[Dataset entries]
"""
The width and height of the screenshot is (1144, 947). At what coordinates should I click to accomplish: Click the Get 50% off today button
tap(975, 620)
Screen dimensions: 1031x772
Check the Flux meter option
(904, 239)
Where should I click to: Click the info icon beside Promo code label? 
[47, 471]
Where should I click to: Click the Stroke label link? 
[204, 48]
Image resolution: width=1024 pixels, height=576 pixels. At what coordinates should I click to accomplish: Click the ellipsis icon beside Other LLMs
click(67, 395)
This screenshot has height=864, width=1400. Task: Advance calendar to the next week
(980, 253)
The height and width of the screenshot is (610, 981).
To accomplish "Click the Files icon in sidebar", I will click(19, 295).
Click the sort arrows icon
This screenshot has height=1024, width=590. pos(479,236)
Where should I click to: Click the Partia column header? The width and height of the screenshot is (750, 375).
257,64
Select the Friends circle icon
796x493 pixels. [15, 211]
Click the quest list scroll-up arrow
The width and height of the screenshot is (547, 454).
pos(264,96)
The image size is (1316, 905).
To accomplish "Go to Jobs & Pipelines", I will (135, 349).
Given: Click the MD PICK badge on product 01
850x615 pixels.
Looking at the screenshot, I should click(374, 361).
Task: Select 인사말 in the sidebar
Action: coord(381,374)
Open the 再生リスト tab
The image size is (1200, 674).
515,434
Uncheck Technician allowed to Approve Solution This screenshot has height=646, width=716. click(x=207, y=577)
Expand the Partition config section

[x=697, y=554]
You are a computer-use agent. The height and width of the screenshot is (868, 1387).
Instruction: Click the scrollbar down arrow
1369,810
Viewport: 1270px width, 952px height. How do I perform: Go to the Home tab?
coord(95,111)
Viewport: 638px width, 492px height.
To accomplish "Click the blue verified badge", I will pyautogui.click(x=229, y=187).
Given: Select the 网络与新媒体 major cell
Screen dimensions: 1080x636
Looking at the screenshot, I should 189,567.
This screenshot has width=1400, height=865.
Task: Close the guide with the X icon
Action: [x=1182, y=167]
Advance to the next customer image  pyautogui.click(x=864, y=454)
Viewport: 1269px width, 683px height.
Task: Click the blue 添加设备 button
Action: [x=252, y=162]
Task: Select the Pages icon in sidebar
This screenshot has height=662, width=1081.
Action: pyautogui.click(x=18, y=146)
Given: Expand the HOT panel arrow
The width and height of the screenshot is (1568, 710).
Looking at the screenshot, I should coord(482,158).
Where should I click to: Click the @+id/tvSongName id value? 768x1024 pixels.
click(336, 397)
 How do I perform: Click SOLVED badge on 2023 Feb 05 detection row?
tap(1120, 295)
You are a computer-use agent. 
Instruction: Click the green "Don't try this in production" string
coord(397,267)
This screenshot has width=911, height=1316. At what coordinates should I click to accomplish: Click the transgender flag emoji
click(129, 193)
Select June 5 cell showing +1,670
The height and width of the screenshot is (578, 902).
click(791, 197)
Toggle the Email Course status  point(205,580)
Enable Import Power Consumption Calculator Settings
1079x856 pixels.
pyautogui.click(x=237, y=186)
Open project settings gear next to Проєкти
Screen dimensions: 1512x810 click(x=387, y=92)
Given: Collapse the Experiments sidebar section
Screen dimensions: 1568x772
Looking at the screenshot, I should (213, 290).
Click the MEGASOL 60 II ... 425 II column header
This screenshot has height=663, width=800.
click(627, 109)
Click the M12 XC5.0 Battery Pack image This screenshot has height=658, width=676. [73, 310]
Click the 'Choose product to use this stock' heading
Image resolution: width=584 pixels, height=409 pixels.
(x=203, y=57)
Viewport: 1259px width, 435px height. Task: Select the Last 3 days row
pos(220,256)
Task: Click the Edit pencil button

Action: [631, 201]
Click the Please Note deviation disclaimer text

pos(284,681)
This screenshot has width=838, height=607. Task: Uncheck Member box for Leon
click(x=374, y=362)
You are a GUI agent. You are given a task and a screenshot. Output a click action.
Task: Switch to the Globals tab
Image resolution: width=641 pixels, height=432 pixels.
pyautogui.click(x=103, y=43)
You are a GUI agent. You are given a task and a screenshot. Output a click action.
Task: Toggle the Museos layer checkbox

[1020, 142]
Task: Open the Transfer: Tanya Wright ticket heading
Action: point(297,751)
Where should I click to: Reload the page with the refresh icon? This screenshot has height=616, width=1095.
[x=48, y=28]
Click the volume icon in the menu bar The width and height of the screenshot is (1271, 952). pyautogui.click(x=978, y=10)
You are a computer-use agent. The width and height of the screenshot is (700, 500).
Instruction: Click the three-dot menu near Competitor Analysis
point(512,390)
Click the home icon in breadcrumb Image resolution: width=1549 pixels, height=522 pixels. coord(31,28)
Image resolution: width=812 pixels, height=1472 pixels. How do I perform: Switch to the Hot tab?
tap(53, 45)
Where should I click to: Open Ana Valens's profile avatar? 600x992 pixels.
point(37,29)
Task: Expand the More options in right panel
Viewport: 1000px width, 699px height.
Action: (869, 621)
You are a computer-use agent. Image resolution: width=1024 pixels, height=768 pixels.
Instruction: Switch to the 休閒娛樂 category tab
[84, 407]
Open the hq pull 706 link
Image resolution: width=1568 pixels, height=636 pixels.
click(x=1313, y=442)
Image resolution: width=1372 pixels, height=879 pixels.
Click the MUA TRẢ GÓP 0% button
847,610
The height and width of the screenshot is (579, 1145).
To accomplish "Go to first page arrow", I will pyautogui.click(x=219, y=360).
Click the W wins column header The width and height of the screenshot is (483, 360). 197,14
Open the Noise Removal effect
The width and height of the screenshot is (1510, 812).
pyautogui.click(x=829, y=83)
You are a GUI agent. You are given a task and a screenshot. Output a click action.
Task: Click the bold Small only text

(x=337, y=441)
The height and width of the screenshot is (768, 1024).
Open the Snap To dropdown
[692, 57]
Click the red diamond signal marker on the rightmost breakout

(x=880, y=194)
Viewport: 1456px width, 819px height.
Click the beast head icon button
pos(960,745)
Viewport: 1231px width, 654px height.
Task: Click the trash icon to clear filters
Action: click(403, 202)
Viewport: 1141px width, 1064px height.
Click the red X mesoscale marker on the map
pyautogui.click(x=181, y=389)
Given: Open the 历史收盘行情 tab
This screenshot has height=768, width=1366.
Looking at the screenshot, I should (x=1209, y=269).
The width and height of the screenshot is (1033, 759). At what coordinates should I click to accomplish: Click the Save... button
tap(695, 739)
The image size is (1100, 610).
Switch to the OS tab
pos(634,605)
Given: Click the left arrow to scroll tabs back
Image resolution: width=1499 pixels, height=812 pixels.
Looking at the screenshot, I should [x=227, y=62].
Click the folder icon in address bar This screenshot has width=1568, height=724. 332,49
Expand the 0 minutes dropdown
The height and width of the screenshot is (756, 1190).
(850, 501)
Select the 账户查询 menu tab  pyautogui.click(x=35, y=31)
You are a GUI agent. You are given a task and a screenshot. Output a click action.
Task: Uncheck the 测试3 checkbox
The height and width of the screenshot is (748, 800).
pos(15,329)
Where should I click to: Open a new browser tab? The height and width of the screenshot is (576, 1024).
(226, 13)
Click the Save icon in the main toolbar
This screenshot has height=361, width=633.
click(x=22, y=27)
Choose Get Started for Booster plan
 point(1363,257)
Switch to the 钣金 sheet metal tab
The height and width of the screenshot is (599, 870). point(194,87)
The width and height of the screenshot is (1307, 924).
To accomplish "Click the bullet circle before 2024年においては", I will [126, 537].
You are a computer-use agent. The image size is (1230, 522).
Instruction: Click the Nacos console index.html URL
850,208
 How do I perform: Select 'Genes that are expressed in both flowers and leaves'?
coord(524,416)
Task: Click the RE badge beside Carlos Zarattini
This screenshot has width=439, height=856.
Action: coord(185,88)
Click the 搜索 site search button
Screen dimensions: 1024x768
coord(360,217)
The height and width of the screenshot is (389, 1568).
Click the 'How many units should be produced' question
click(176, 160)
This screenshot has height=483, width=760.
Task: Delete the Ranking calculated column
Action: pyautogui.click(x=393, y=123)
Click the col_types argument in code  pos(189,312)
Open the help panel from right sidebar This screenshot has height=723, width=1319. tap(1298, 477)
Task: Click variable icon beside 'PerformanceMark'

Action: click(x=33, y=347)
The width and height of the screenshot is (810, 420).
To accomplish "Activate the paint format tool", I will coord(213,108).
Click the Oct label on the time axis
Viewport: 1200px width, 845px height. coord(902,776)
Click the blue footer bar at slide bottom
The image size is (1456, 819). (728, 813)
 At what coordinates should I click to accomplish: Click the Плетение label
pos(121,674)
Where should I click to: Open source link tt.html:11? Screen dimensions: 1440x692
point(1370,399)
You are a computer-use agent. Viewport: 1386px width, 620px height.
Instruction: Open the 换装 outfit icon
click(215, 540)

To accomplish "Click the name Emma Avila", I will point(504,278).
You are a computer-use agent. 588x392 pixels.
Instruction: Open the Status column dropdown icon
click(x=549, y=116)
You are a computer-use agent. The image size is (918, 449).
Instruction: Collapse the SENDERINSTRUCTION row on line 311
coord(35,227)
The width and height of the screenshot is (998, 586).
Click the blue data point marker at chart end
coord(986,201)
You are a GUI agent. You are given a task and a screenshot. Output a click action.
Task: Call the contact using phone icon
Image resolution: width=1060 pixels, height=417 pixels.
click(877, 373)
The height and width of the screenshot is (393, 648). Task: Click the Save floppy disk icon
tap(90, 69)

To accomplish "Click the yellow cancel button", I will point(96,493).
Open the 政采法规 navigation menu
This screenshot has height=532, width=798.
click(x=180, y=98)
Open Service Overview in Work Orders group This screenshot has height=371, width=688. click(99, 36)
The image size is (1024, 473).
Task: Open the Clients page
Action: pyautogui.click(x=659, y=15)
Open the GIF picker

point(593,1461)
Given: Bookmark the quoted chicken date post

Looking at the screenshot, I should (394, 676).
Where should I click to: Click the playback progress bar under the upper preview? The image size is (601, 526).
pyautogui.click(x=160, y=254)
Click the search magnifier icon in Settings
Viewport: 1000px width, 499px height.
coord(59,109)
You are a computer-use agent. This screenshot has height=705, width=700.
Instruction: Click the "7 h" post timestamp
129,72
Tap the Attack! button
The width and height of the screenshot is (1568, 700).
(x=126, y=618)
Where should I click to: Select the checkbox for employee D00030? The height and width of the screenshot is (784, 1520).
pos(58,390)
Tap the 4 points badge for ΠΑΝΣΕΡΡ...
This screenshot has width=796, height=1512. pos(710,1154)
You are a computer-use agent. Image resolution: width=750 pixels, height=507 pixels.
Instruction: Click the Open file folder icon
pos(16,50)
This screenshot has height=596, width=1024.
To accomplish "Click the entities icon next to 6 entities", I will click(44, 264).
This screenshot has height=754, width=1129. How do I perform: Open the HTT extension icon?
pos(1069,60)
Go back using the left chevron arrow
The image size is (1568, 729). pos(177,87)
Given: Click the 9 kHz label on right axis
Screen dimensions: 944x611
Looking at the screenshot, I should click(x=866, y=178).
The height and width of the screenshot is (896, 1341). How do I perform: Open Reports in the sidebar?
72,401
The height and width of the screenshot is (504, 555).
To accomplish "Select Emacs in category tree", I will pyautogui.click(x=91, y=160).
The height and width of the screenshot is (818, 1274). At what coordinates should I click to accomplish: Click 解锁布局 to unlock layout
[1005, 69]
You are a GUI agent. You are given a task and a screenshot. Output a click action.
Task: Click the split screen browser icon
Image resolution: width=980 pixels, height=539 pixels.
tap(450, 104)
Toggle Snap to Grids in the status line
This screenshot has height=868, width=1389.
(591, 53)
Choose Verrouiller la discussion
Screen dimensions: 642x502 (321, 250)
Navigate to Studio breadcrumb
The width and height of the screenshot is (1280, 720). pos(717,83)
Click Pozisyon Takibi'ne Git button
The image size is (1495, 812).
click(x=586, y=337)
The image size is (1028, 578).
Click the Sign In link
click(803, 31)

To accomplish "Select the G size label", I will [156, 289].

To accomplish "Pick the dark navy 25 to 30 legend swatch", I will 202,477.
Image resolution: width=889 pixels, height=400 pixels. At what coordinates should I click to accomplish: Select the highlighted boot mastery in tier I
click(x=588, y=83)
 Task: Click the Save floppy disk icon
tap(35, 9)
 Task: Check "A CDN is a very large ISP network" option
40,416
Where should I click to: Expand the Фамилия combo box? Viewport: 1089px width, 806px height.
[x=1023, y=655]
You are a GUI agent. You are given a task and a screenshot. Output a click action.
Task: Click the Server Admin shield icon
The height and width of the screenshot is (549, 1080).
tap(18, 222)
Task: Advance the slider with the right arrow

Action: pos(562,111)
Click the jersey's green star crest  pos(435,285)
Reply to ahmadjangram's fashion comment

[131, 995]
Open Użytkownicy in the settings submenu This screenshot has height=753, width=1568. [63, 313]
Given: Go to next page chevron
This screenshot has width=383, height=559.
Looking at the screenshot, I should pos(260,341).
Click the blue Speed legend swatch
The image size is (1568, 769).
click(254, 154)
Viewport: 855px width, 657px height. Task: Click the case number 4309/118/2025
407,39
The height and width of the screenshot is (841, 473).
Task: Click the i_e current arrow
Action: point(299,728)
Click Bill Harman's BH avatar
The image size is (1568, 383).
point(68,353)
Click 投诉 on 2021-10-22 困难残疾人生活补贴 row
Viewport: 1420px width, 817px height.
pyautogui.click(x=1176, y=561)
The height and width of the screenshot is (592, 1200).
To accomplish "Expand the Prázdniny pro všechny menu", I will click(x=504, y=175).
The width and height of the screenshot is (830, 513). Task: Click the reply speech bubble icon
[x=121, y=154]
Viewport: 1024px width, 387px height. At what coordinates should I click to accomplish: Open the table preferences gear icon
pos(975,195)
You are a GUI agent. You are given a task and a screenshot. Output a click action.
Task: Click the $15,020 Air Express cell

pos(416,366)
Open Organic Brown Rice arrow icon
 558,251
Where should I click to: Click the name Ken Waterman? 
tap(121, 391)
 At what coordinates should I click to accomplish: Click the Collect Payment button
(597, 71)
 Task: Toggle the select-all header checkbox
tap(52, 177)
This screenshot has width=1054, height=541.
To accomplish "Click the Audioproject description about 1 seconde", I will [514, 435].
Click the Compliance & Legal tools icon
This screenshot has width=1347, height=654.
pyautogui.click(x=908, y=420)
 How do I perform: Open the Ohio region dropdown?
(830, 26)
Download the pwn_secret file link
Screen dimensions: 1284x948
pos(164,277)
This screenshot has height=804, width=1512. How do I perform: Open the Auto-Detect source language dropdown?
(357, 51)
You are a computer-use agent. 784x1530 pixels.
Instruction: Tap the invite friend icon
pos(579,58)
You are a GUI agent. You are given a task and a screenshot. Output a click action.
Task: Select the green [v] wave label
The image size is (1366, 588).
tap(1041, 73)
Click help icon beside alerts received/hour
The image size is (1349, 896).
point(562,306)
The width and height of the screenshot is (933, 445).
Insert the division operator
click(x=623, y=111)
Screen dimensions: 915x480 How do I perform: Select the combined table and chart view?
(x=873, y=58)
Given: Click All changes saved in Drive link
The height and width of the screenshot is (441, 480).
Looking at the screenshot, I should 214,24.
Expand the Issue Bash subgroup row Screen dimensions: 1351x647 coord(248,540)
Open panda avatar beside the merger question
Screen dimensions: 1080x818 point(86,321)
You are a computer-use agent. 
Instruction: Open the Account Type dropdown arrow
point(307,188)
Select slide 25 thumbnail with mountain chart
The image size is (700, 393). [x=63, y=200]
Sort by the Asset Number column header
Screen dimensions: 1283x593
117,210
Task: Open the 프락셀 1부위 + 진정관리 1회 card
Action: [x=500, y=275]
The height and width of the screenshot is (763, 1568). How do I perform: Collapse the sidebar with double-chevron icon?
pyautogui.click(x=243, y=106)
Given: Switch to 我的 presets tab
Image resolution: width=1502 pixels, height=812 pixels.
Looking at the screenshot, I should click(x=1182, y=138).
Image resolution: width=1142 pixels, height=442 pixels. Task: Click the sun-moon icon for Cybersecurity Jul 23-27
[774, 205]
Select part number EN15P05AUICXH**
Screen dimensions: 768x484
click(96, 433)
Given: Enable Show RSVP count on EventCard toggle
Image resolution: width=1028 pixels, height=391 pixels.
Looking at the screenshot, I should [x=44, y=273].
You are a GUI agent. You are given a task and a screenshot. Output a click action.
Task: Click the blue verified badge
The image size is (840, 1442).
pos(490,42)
"""
Your goal » Search the entries for "help" and show every line that has it.

Exercise solution »
Open the help panel from right sidebar This screenshot has height=723, width=1319. tap(1298, 477)
Click help icon beside alerts received/hour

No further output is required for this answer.